About this task |
The word "computer" marks the lines you need; copy each of them from the data.

Extracted information below:

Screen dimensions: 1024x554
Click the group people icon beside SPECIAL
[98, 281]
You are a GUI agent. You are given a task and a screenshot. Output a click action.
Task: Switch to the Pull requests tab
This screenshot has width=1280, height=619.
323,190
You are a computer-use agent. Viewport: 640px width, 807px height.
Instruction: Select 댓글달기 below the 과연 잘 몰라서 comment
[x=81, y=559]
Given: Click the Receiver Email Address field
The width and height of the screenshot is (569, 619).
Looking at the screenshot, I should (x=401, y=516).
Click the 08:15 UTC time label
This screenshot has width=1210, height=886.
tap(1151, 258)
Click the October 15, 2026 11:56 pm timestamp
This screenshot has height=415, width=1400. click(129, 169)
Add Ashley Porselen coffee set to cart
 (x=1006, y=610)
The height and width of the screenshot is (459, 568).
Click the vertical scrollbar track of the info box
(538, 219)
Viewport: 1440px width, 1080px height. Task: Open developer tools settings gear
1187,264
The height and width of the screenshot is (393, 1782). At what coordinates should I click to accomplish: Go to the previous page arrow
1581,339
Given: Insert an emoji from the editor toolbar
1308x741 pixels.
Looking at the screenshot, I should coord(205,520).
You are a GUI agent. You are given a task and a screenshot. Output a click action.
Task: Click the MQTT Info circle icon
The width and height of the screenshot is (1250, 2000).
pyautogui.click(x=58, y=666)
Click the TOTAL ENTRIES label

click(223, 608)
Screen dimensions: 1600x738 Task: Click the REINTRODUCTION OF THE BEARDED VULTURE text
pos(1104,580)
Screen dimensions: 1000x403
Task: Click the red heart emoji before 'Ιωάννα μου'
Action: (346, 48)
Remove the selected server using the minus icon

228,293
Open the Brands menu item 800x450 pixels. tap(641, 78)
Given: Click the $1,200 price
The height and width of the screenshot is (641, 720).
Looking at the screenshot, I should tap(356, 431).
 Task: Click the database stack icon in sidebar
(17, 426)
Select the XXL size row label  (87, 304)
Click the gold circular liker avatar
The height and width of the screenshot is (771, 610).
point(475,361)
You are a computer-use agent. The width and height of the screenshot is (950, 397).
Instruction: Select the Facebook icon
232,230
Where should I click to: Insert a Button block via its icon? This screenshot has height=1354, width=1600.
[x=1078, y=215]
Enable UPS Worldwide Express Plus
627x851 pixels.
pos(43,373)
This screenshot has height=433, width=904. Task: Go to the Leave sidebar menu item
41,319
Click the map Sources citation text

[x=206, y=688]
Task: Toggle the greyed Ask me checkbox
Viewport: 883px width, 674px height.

End of Extracted information.

Solution |
You are a computer-use agent. Viewport: 640px width, 807px height.
You are a computer-use agent. The width and height of the screenshot is (950, 397).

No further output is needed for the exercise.